**Written problem:** Switch every "click" in these lines to "press", keeping everything else the same, and leave the pictures out of your answer.

(Word and element location records)
########################################

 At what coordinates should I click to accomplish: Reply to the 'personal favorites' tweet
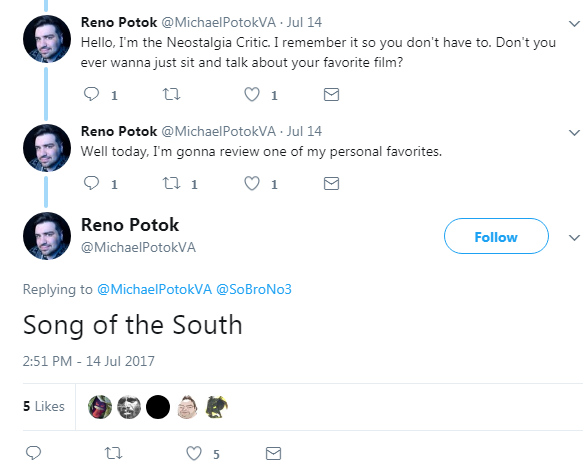point(91,183)
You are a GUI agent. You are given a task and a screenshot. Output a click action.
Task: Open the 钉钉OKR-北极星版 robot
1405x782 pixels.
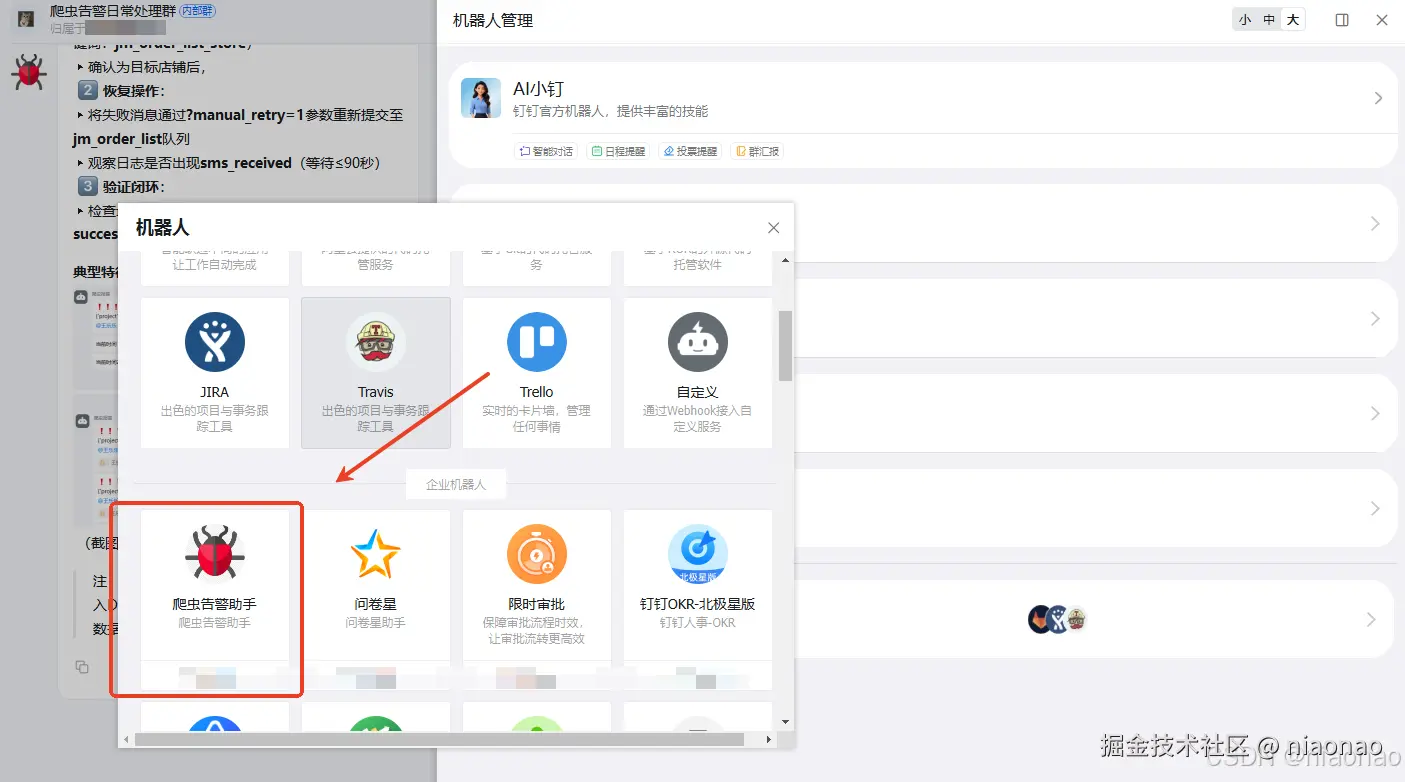tap(697, 553)
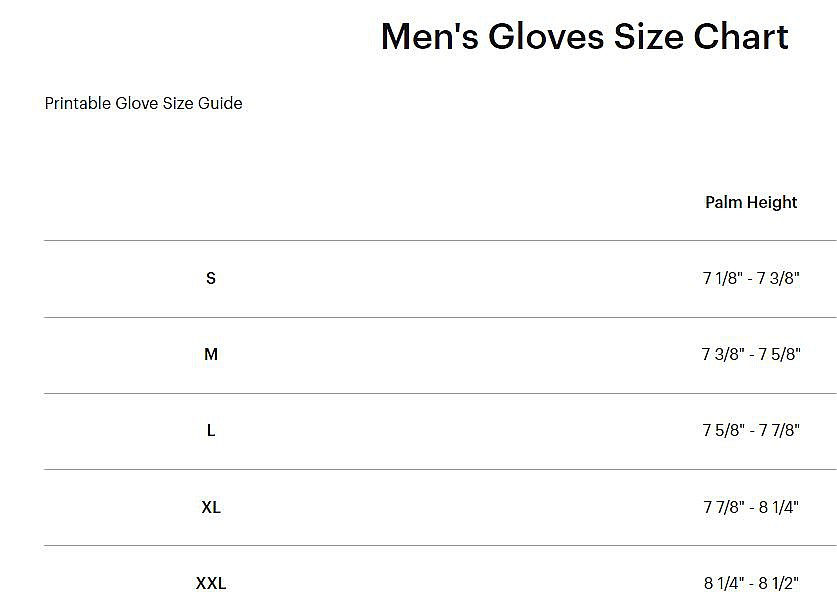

########################################

**Solution for this task:**
 At what coordinates should I press to accomplish: Reply to the 'personal favorites' tweet
point(91,183)
You are a GUI agent. You are given a task and a screenshot. Output a press action.
Task: Open the 钉钉OKR-北极星版 robot
1405x782 pixels.
tap(697, 553)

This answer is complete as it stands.